▸ GOAL OF THE EXERCISE
Nothing outside the range below should be printed. Output exactly the lines from the line with "Where should I" to the line with "Click the phrase 'abuse made her feel'", both included.

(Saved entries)
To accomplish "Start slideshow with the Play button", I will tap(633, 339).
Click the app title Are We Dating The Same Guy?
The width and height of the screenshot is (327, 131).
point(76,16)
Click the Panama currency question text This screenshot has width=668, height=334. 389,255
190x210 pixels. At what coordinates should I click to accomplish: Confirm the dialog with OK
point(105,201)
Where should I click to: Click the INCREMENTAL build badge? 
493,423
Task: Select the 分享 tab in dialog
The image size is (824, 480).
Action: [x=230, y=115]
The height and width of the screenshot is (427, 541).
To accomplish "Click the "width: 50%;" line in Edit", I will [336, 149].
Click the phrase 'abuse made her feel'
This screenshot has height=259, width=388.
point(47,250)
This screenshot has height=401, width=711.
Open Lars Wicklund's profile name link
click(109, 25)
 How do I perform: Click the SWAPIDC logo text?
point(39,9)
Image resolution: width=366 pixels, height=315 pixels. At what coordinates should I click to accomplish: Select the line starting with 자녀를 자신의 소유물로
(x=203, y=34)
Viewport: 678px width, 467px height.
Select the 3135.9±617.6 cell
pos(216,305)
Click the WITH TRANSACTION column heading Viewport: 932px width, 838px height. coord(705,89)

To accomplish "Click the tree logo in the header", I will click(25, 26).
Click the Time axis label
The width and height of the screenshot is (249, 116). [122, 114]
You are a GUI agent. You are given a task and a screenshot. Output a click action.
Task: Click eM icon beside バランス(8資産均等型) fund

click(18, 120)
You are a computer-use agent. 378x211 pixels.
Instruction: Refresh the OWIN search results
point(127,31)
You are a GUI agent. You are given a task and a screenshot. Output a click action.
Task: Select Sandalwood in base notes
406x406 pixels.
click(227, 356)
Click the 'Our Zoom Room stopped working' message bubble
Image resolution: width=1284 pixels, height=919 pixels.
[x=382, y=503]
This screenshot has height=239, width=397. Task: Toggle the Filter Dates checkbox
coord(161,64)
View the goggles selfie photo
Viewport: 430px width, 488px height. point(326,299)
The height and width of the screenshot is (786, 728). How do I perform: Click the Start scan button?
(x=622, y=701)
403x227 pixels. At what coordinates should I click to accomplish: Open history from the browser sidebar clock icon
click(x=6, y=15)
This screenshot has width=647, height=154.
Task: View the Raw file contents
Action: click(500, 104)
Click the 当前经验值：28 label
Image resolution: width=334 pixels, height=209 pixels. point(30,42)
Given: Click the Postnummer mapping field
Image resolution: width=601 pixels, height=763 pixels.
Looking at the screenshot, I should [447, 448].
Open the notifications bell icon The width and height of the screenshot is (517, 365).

▸ RESPONSE TO THIS EXERCISE
Where should I click to: Click the INCREMENTAL build badge? 
493,423
Task: Select the 分享 tab in dialog
The image size is (824, 480).
Action: [x=230, y=115]
The height and width of the screenshot is (427, 541).
To accomplish "Click the "width: 50%;" line in Edit", I will [336, 149].
Click the phrase 'abuse made her feel'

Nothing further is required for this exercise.